Literature DB >> 10346425

The cost of treating dyslipidaemia using National Cholesterol Education Program (NCEP) guidelines.

J M McKenney1.   

Abstract

Coronary heart disease (CHD) is a major cause of death in industrialised countries and places a large burden on society in terms of healthcare resources and lost productivity. US National Cholesterol Education Program (NCEP) guidelines recommend aggressive lipid-modifying therapy for individuals at highest risk for CHD. It has been estimated that more than 50 million individuals in the US (more than one-third of the total population) are candidates for some form of dietary and/or pharmacological intervention to modify their lipid profiles. Most individuals who receive lipid-lowering drug therapy do not meet target goals set by the NCEP; thus, there is a large potential for increased use of drug therapy.

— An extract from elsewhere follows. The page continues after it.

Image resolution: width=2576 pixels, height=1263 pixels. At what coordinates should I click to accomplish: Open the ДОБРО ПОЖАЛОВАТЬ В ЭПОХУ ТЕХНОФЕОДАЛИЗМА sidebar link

Pharmacoeconomic analyses applying NCEP guidelines are sparse; however, available data (using direct costs) suggest that secondary prevention is more cost effective than primary prevention, but that costs associated with primary prevention are generally in line with those of accepted medical interventions. Cost-effectiveness ratios for secondary prevention improved when indirect costs were assessed in one study. A recent randomised prospective 54-week comparative study of statins in 662 patients with hypercholesterolaemia concurrently measured medical outcomes and economic data. Atorvastatin-treated patients were significantly more likely to achieve NCEP goals (overall and at the initial dosage), and to achieve these goals more quickly than patients treated with fluvastatin, lovastatin and simvastatin. The mean cost to reach NCEP goals was consequently lowest for atorvastatin. Results from pharmacoeconomic studies of primary and secondary prevention are therefore in support of NCEP treatment guidelines for hypercholesterolaemia.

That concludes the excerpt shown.